Following many of its peers in cutting lending rates, private sector lender HDFC Bank on Wednesday cut its marginal cost of funds-based lending rate (MCLR) by 75-90 basis points across tenures, effective January 7, it said in a statement.
The bank’s one-year MCLR now stands at 8.15%, 75 bps lower than the previous rate, while overnight, one-month, three-month and six-month MCLR were cut to 7.85%, 7.90%, 7.90%, 8.00% respectively.
The bank was not the only lender to cut interest rates on Wednesday. State-owned lender Canara Bank cut its MCLR by 70-75 bps across tenures, with the one-year MCLR being brought down to 8.45%, from 9.15% earlier. The revised rates will take effect from January 7 onward.
Apart from the two banks, private sector housing finance company Dewan Housing Finance too cut its home loan rates by as much as 50 bps to 8.60%, effective January 4. “We will continue to be prompt and responsive to any initiative in the external environment, as we also continue to undertake several internal measures to benefit our customers as part of our commitment to enable access to home ownership for the LMI segment,” the company’s CEO Harshil Mehta said in a statement.

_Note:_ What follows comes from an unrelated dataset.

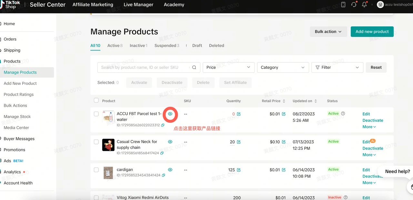
Task: Edit quantity for Casual Crew Neck product
Action: (x=239, y=142)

So far in January, State Bank of India (SBI), ICICI Bank, Punjab National Bank, Union Bank of India, IDBI Bank, Central Bank of India, Kotak Mahindra Bank, Andhra Bank, State Bank of Travancore, YES Bank and Bank of India have cut their MCLRs. The cuts came in reaction to a demonetisation-induced deluge of deposits with banks and a resultant drop in their marginal cost of funds. As per the MCLR regime, banks review their benchmark lending rates every month on the basis of their incremental cost of funds.